Chris Pavone is the author of the highly-anticipated spy thriller, “The Expats” (Crown), which came out this month. Chris Pavone grew up in Brooklyn and graduated from Cornell. For nearly two decades he was a book editor and ghostwriter; he is also the author of "The Wine Log." Chris and his family have lived in Luxembourg, but recently returned to New York City. "The Expats" is his first novel.
Tom Angleberger is the best-selling author of “The Strange Case of Origami Yoda,” which won the 2010 E. B. White Read Aloud Award for middle readers, “Darth Paper Strikes Back” and “Horton Halfpott,” a 2012 Edward Award finalist, which Kirkus dubbed “a romp from start to finish.” He lives in Christiansburg, Va., with his wife, author and illustrator Cece Bell.
Fred Bowen, who writes the weekly KidsPost sports column in The Washington Post, is the author of 16 books of sports fiction (ages 8+) and a picture book biography of Red Sox legend Ted Williams titled “No Easy Way.” Bowen is not your usual sports fiction writer; he always weaves a little real sports history into his fast-moving plots, and includes a history chapter at the back. He likes showing kids that the games they play are part of a large rich tradition. Bowen grew up in Massachusetts and now lives in Silver Spring, Md.
Andrew Clements is the bestselling author of “Frindle,” a modern classic, in addition to dozens of other novels, such as "The Keepers School: Fear Itself," specialty books, chapter books and picture books, including “No Talking and Extra Credit.” He has won two Christopher Awards and an Edgar Award. He lives in central Massachusetts.

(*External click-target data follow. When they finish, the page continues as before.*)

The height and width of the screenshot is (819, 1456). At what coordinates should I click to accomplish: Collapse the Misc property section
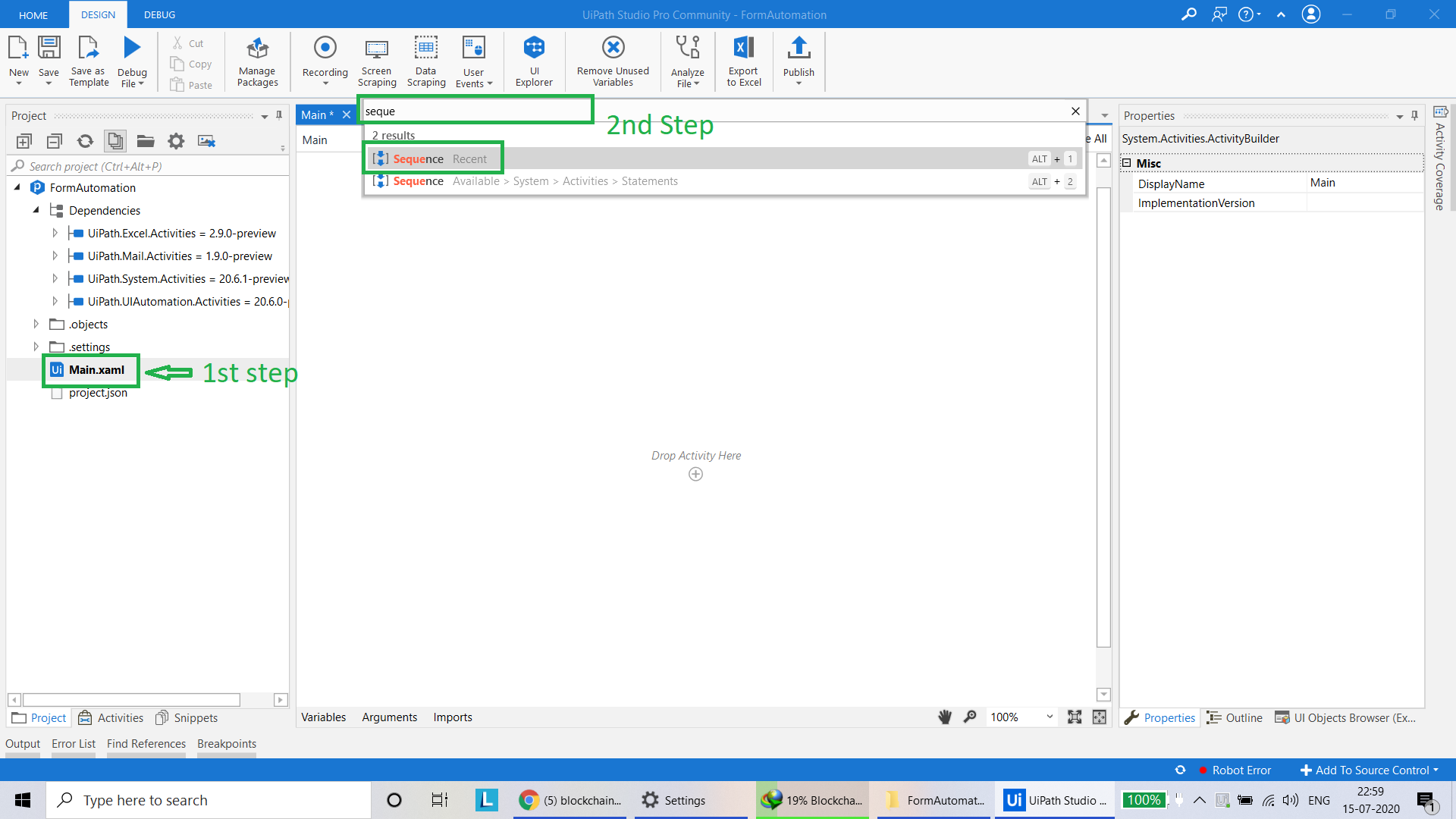pyautogui.click(x=1127, y=163)
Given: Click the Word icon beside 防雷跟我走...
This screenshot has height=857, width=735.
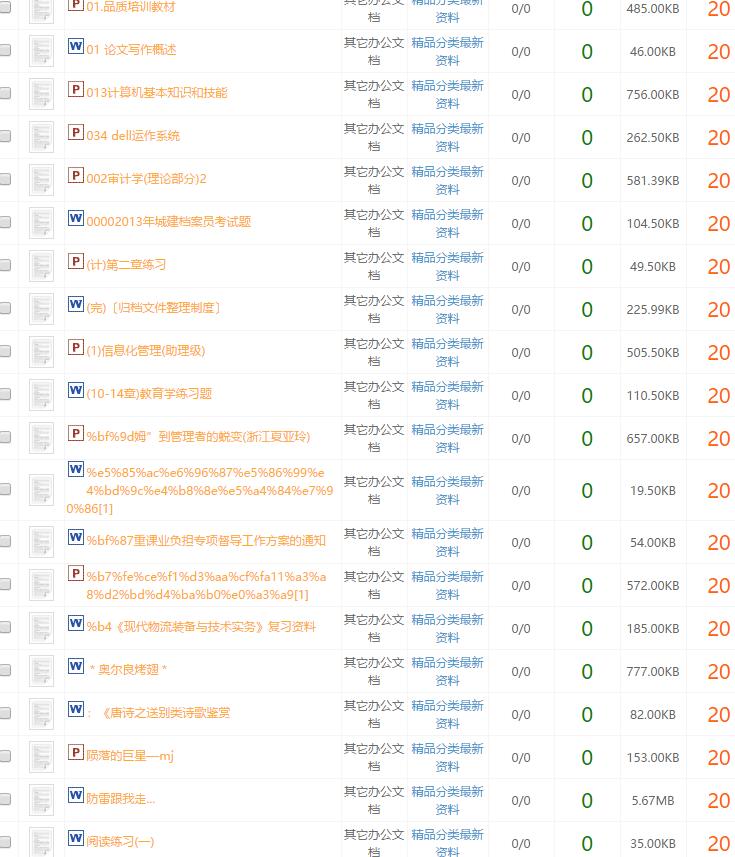Looking at the screenshot, I should pos(75,796).

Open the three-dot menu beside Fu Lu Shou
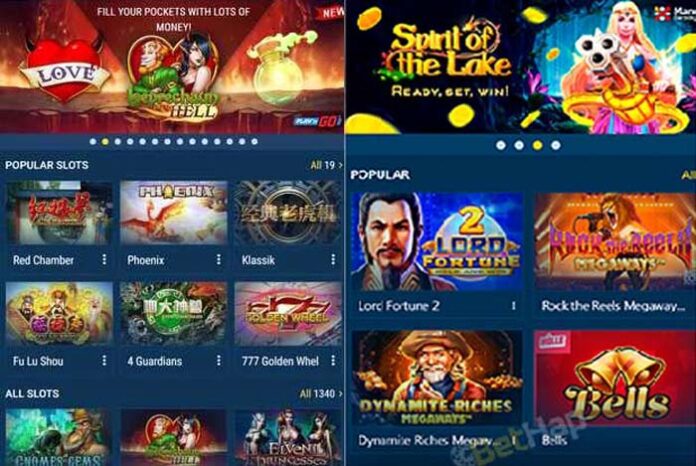point(104,360)
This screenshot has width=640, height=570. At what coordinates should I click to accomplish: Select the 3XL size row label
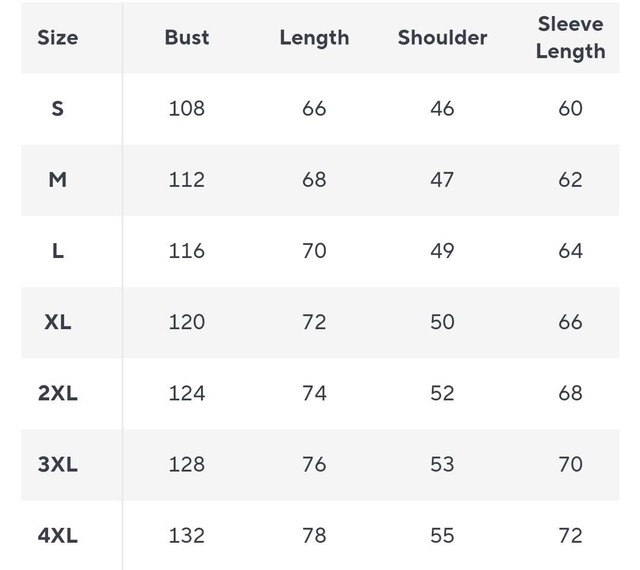(57, 464)
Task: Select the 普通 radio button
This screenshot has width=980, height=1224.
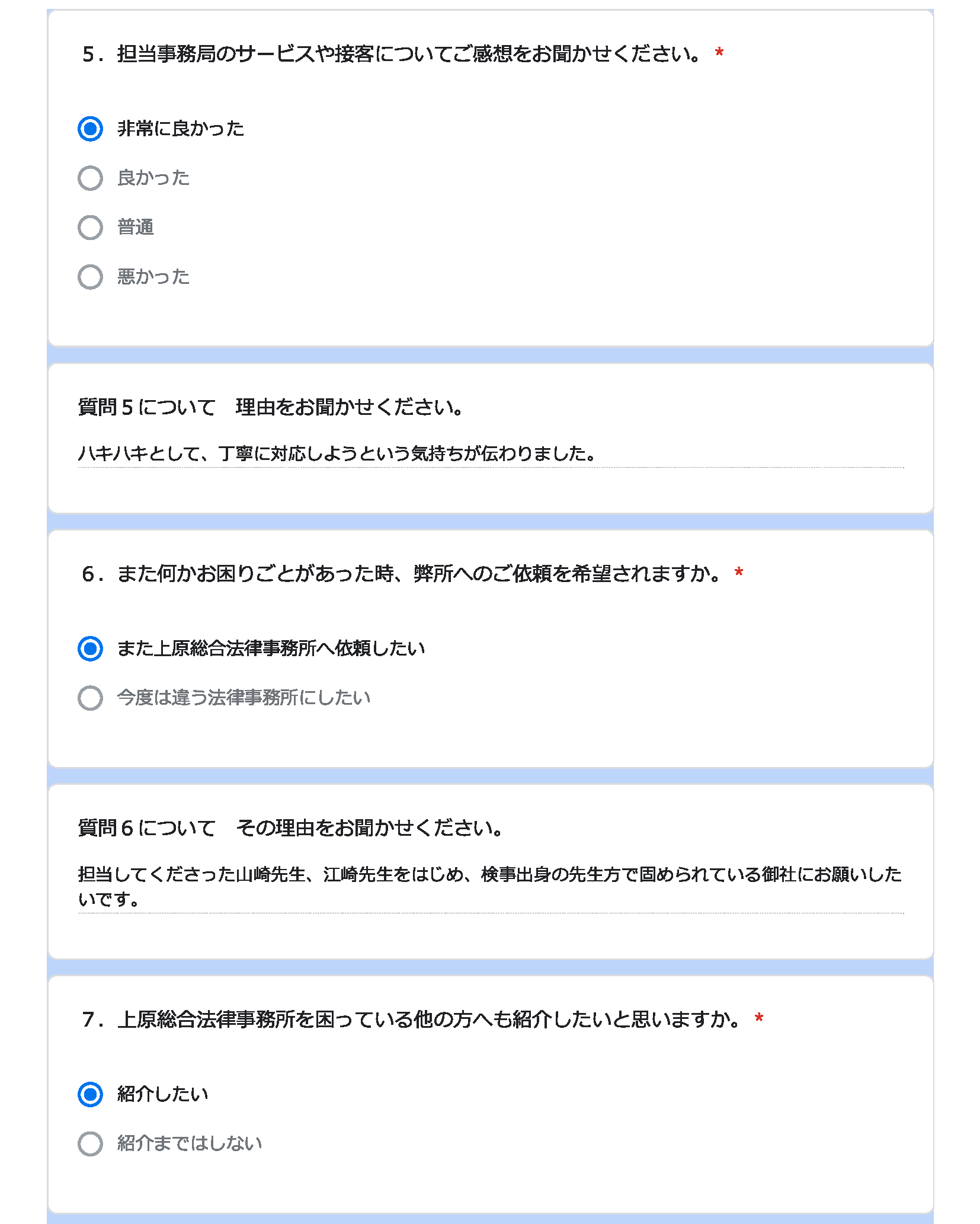Action: [90, 227]
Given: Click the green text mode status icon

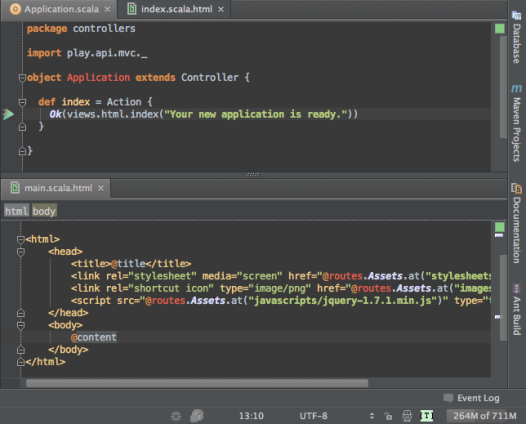Looking at the screenshot, I should pyautogui.click(x=427, y=416).
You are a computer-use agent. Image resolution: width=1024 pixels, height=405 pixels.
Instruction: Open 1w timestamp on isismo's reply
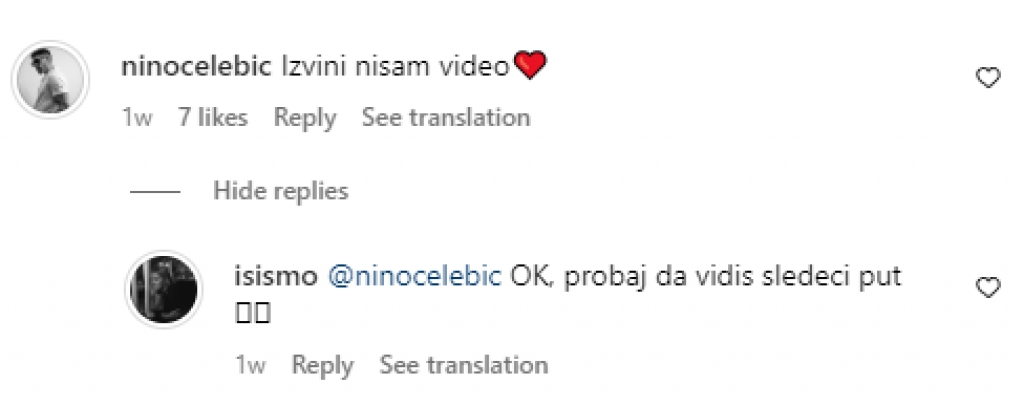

Kate Feiffer’s newest chapter book, “Signed by Zelda” (Simon & Schuster), features a girl who believes there’s a secret hidden in every signature, a boy stuck in time-out and a missing grandmother. Feiffer is the author of 11 popular books for children, including “Double Pink” and “My Side of The Car.” Her book “My Mom is Trying to Ruin My Life” is currently being adapted as a musical for the stage. Her latest picture book is “No Go Sleep,” illustrated by her father, Pulitzer prize-winning cartoonist Jules Feiffer.
Mary Downing Hahn has been writing children’s books for more than 30 years and is a perennial favorite with readers. Her books have sold more than 2 million copies and consistently win state children’s choice awards. Hahn’s work spans a variety of genres, but she is best known for her ghost stories and mysteries. “Mister Death’s Blue-Eyed Girls” (Clarion Books), her latest book, will be released in April.
John “Corey” Whaley is the author of “Where Things Come Back” (Atheneum Books for Young Readers), his highly-acclaimed debut novel for young adults. Whaley was named a “Spring 2011 Flying Start Author” by Publishers Weekly, as well as a “Top 10 New Voice for Teens” by the ABC Children’s Group at ALA and a “Spring 2011 Okra Pick” from the Southern Independent Booksellers Alliance. “Where Things Come Back” also has been nominated for the American Library Association’s Best Fiction for Young Adults 2012. He was recently selected by the National Book Foundation as a Top 5 Under 35 author, making him the first YA author to be awarded the honor.